Goal of the exercise: Rewrite the listing from its start through the line holding "Action: pos(264,81)", inclusive, requests and all, and stop there. Raise every coordinate in the answers by 143.

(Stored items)
# # # #

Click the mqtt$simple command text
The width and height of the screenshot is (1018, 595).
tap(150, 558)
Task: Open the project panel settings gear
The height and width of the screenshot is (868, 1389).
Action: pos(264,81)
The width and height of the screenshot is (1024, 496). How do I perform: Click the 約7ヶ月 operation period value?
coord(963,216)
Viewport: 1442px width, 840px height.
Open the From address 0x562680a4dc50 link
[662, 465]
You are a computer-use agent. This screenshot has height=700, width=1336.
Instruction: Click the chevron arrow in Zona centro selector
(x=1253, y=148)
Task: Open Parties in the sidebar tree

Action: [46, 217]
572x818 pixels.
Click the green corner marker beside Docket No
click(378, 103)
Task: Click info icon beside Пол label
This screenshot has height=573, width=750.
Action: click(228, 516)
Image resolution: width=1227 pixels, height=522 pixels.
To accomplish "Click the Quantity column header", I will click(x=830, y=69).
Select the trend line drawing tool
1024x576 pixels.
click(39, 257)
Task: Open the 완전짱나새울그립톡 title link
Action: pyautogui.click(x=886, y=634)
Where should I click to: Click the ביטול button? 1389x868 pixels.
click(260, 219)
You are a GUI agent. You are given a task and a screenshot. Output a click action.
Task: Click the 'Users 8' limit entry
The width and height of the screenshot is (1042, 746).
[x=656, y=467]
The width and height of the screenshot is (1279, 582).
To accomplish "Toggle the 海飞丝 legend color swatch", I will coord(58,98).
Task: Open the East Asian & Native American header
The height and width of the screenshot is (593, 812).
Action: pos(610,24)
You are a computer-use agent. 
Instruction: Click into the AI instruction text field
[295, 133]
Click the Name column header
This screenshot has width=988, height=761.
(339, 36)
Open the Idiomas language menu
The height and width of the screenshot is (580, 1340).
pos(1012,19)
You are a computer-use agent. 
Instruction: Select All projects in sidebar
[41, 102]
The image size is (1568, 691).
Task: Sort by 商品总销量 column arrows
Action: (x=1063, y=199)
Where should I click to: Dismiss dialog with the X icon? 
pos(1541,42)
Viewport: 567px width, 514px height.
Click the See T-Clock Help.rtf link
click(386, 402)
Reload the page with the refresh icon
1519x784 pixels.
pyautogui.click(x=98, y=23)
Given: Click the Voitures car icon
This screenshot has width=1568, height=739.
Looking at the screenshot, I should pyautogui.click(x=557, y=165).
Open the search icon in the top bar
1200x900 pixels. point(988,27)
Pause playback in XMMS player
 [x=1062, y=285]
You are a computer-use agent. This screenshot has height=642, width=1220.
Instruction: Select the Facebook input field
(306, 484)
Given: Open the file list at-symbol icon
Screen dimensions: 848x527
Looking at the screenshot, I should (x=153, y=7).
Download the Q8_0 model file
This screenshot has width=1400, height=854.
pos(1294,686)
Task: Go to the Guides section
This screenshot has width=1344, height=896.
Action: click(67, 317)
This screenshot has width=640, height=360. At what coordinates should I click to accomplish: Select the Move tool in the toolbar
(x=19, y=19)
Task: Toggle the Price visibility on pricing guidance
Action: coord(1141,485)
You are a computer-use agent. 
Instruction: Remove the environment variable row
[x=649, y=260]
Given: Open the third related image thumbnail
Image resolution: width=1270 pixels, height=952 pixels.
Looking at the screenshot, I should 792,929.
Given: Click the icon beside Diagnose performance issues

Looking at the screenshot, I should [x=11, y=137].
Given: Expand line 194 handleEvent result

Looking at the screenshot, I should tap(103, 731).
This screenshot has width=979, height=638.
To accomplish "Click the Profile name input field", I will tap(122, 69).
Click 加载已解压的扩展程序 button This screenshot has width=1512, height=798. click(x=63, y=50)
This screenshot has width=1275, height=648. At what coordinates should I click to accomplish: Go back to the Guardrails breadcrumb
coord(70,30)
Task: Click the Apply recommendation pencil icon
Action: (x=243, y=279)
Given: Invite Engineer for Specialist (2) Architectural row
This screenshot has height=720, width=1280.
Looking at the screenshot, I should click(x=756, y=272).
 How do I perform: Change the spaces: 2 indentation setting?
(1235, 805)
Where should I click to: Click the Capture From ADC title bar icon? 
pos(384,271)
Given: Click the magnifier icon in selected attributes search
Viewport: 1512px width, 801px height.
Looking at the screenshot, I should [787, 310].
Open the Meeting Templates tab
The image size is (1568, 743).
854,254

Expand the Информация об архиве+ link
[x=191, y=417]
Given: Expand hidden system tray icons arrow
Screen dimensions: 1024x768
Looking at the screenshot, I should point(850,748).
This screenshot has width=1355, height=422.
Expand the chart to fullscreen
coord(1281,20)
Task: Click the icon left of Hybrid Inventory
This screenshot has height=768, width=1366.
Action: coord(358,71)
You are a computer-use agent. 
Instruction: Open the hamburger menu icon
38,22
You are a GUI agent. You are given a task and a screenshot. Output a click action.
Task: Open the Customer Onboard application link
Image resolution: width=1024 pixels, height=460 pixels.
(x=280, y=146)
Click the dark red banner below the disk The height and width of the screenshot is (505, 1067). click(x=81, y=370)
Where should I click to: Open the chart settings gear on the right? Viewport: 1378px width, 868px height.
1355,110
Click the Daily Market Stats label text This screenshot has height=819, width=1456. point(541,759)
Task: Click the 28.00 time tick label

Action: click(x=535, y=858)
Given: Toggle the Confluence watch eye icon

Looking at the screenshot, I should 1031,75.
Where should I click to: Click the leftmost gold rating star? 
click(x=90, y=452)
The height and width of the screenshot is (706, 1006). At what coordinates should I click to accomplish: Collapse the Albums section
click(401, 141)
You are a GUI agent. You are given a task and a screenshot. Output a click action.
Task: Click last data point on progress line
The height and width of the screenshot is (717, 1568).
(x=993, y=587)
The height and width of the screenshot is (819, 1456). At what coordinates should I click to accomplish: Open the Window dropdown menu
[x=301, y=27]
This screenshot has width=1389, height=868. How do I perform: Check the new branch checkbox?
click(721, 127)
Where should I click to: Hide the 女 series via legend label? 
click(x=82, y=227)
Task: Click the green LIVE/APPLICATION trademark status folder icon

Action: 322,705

# # # #

Task output:
Click the mqtt$simple command text
The width and height of the screenshot is (1018, 595).
tap(293, 701)
Task: Open the project panel settings gear
The height and width of the screenshot is (868, 1389).
Action: pos(407,224)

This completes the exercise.